Given passage »
▽
This simple driver does not save file updates separately from an image via CoW, but instead creates a complete copy of the image for each newly started container. It can, therefore, run on top of any file system. While this driver is not recommended for production due to its inefficiency, we discuss it in our evaluation because it is very stable and offers as a good baseline.

2.2.3 Aufs

Another Union File System [5] is a union file system that takes multiple directories, referred to as branches, and stacks them on top of each other to provide a single unified view at a single mount point. Aufs performs file-level CoW, storing updated versions of files in upper branches. To support Docker, each branch maps to an image layer.

To find a file, Aufs searches each layer/branch from top to bottom until the required file is found. Once found, a file can be read by the container. To update a file, Aufs first creates a copy of the file in the top writeable branch, and then updates the newly copied file. Deletes are handled by placing a whiteout file in the top writeable layer, which obscures all versions of the file in the lower layers. Aufs performance depends on many factors—application access pattern, the number of files, distribution of files across layers, and file sizes.

2.2.4 Overlay and Overlay2

Both of these drivers rely on the same underlying file system—OverlayFS [6]—which is another implementation of a union file system. Unlike Aufs, OverlayFS is in the Linux kernel mainline and is therefore available in many Linux distributions out of the box. The Overlay driver was created for an earlier version of OverlayFS that supported only two layers: a read-only “lower” layer and a mutable “upper” layer. To merge several read-only layers the Overlay driver creates hardlinks to the shared files which can lead to inode exhaustion problems.

The Overlay2 driver relies on the newer version of OverlayFS (kernel 4.0 and higher) which already supports 128 lower branches and therefore can merge up to 128 read-only layers without using hardlinks. In this paper we do not evaluate the older Overlay driver, and instead focus on the newer Overlay2 driver.

2.2.5 Device-mapper (dm)

Unlike other storage drivers, dm operates at the block level instead of the file system level. This driver uses the Linux device-mapper subsystem to create thin-provisioned block devices. First, an administrator creates a pool, which typically stacks on top of two physical devices—one for user data and one for device-mapper metadata (e.g., block mappings). Second, when Docker creates a container, the dm driver allocates an individual volume for the container from the pool. To benefit from CoW, dm usually creates volumes as writable snapshots of existing volumes.

However, for a Docker container to operate, it requires a file system, rather than a raw block device. So, as a third step, dm formats volumes with a configurable file system (usually Ext4 or XFS). By far the largest advantage of dm over Aufs and Overlay2 is that it can perform CoW at a granularity finer than a single file, which is 512 KB by default but configurable by the user. On the other hand, dm is completely file system-oblivious and therefore cannot benefit from using any file system information during snapshot creation.

2.2.6 Btrfs

Btrfs  [7] is a modern CoW file system based on a CoW-friendly version of a B-tree. Compared to Aufs and Overlay2, Btrfs is a file system that natively supports CoW and does not require an underlying file system. Btrfs implements the concept of subvolumes which are directory trees, represented in their own B-trees. Subvolumes can be efficiently snapshotted by creating a new root which points to the children of the existing root.
△
Material »
▽
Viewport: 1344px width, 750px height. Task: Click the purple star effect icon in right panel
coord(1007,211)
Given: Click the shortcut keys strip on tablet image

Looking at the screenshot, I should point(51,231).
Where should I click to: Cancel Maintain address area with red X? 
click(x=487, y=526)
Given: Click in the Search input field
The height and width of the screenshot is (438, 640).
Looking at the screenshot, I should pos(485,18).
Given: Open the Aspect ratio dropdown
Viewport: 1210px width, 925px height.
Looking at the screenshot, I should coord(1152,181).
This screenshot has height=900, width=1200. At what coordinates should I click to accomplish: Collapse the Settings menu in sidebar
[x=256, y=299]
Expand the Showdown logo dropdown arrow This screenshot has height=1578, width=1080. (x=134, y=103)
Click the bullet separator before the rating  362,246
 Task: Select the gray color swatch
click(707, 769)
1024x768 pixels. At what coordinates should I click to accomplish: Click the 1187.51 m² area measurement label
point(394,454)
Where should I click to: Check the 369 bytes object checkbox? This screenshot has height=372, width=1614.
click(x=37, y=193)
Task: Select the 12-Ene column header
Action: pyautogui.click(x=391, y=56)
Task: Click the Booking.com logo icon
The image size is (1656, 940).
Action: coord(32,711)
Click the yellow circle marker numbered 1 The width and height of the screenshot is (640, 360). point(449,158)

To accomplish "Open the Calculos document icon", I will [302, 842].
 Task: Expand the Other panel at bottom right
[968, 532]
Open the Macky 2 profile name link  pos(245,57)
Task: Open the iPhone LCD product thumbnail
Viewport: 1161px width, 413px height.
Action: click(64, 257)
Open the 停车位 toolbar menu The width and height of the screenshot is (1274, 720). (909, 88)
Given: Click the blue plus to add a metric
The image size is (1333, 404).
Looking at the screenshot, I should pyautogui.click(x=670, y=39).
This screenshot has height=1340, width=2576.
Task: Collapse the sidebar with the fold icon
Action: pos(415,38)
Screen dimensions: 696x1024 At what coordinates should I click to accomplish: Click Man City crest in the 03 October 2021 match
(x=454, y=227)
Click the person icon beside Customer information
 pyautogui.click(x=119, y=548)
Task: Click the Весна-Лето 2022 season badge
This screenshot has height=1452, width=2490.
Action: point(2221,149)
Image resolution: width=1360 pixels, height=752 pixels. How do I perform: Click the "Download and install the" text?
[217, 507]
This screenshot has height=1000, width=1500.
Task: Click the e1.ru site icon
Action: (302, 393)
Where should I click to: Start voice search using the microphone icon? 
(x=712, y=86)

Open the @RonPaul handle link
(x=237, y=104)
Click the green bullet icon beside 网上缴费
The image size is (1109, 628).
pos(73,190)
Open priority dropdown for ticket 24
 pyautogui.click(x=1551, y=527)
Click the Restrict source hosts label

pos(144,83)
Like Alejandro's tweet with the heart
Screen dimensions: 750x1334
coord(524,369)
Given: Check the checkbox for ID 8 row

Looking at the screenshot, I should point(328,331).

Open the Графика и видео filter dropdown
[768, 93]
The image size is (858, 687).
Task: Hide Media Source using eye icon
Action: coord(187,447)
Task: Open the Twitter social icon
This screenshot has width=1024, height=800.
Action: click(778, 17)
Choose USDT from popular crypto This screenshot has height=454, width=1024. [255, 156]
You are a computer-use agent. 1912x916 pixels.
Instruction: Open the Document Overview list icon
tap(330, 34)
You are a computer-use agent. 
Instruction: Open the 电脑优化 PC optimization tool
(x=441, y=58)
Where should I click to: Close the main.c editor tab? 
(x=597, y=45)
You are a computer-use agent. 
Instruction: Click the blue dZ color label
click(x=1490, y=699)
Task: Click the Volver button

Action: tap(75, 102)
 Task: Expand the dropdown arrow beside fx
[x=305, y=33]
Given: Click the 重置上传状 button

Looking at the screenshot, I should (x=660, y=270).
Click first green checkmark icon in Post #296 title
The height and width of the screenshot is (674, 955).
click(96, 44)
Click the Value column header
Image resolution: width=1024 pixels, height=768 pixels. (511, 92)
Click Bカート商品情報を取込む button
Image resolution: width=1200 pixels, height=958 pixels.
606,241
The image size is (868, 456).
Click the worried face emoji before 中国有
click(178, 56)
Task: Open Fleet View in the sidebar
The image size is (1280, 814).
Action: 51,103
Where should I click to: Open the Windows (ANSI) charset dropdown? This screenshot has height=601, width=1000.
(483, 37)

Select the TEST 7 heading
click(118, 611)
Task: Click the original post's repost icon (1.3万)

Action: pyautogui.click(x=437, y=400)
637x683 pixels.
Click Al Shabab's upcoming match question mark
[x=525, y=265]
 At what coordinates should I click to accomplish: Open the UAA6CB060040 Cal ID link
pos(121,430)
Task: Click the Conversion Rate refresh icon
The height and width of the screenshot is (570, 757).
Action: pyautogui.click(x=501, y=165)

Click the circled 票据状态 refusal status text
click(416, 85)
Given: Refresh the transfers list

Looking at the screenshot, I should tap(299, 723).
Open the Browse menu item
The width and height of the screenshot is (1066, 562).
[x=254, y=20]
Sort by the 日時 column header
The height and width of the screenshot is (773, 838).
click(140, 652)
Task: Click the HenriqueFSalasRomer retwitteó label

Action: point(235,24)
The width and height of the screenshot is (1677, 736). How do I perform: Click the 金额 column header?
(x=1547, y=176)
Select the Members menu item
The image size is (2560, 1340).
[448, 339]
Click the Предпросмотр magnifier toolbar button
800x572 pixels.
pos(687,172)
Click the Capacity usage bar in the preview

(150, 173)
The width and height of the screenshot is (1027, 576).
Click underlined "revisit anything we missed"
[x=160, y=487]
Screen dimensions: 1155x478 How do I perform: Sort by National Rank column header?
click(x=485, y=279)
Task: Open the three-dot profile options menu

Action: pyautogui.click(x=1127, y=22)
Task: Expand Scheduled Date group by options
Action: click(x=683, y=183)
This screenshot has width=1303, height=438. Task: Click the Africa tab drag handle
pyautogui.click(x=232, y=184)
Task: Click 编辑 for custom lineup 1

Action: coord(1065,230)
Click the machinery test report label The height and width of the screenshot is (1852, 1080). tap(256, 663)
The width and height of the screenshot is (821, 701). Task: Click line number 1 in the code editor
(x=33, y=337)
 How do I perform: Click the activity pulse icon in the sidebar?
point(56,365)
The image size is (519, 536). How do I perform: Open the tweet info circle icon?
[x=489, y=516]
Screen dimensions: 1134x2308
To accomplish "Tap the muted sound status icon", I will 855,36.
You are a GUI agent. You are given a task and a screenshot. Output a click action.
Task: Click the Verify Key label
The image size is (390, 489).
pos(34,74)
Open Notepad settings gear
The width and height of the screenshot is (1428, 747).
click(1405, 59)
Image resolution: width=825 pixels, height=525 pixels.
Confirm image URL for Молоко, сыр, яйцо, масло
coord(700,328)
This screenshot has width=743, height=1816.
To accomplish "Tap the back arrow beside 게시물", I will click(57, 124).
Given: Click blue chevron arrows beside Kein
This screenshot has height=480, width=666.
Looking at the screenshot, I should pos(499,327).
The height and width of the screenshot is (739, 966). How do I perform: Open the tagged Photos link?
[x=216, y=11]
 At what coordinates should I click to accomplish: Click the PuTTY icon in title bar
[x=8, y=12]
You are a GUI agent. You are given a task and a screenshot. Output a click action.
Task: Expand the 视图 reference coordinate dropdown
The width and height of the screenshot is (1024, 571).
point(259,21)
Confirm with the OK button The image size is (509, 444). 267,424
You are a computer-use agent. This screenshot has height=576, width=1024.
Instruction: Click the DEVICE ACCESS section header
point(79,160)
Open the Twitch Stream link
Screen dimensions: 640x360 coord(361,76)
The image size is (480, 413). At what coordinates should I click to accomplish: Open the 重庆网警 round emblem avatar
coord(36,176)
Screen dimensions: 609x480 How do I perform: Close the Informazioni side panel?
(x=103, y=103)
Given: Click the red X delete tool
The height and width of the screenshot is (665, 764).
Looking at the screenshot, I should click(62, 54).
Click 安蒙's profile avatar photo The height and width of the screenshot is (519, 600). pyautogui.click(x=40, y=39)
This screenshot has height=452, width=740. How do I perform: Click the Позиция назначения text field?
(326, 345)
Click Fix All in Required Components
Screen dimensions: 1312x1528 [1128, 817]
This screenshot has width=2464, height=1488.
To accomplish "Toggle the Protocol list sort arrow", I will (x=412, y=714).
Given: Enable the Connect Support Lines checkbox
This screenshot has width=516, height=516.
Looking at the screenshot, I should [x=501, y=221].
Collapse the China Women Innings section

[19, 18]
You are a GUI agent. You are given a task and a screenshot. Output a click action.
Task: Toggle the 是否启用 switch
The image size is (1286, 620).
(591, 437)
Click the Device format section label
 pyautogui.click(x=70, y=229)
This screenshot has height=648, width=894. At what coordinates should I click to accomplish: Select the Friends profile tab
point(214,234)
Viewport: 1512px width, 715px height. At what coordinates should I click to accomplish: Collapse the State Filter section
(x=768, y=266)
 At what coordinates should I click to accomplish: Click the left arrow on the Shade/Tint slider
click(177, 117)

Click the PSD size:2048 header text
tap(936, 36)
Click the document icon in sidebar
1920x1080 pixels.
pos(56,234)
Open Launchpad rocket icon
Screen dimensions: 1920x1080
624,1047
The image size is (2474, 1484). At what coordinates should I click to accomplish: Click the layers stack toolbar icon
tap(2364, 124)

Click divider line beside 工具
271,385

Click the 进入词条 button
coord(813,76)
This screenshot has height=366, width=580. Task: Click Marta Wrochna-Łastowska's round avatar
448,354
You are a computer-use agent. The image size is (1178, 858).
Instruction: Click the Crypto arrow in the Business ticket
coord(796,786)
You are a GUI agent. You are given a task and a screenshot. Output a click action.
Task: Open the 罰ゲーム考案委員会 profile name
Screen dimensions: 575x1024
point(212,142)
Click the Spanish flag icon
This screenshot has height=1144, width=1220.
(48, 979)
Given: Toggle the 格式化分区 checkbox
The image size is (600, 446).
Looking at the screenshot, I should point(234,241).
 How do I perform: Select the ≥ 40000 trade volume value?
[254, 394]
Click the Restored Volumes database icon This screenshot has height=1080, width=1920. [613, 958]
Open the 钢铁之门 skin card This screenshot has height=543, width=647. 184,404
△
Written exercise A » Can you convert the entries, starting with the line that contains "Task: Expand the dropdown arrow beside fx" and ending with the line that contains "click(178, 56)", both included, into a JSON list of strings with one string per line and no blank lines?
Written exercise B » Could you carry on the passage on Docker storage drivers from its final sentence?
The entries are unrelated to the passage on Docker storage drivers.

Reply A »
[
  " Task: Expand the dropdown arrow beside fx",
  "[x=305, y=33]",
  "Given: Click the 重置上传状 button",
  "Looking at the screenshot, I should (x=660, y=270).",
  "Click first green checkmark icon in Post #296 title",
  "The height and width of the screenshot is (674, 955).",
  "click(96, 44)",
  "Click the Value column header",
  "Image resolution: width=1024 pixels, height=768 pixels. (511, 92)",
  "Click Bカート商品情報を取込む button",
  "Image resolution: width=1200 pixels, height=958 pixels.",
  "606,241",
  "The image size is (868, 456).",
  "Click the worried face emoji before 中国有",
  "click(178, 56)"
]

Reply B »
The Btrfs storage driver stores the base layer of an image as a separate subvolume and consecutive images are snapshots of their parent layer. Similar to dm, Btrfs performs CoW at the granularity of blocks which is more efficient in terms of performance and space utilization compared to file-based CoW. On the downside, Btrfs can experience higher fragmentation due to the finer-grained CoW.

2.2.7 ZFS

ZFS  [8] is a file system with native CoW support. It started as part of Solaris and was recently ported to Linux. Like Btrfs, it directly manages the raw storage without requiring an underlying file system, and supports snapshots on volumes and directories. It uses the concept of storage pools to manage physical storage, where the blocks in a storage pool form a Merkle tree. ZFS can take a snapshot efficiently on this tree by creating a new root like in Btrfs. It performs CoW at the granularity of blocks and shares the same benefits and costs as Btrfs ’ CoW.

ZFS can be used in Linux using the kernel-level implementation [17], which relies on the Solaris Porting Layer (SPL) kernel module [18]. The module allows to compile Solaris kernel-level code against the Linux kernel. Another option is to use FUSE-ZFS is, the FUSE-based implementation of ZFS. However, at this point ZFS on FUSE is not recommended by Docker and therefore, we use the native kernel implementation of ZFS on Linux.

3 Dimensions of container storage

When designing a containerized environment, one has to choose from a large variety of storage options that span multiple dimensions, which we describe in this section.

Table 1 Gross comparison of container storage drivers

3.1 Storage drivers

As discussed in Sect. 2.2, Docker supports a variety of storage drivers. The storage driver choice is driven by three main considerations [19]: (1) space efficiency, (2) I/O performance, and (3) stability. Each driver uses a different approach to represent images and hence some drivers may not be suitable for certain types of workloads. For instance, if a large file is updated in a container, Aufs and OverlayFS would have to copy the entire file, decreasing performance and disk space usage. In another example, for containers with many files and deep directories, Aufs lookup operations can be slow because Aufs looks for a file at every layer of the image one at a time. Further, in our experience, some drivers are stable while others are experimental and not production-ready. All this makes choosing the appropriate driver difficult as it depends on the workload and the environment in which it is deployed. Table 1 summarizes the positive and negative impacts of each of the five supported Docker storage drivers across efficiency, performance, and stability metrics.

Additionally, we observed that the network traffic remained unaffected by the choice of the storage driver. This demonstrates that, unlike common belief, Docker exchanges images with a registry service at the file-level granularity regardless of the storage driver. Significant improvements are possible in this area [10, 20].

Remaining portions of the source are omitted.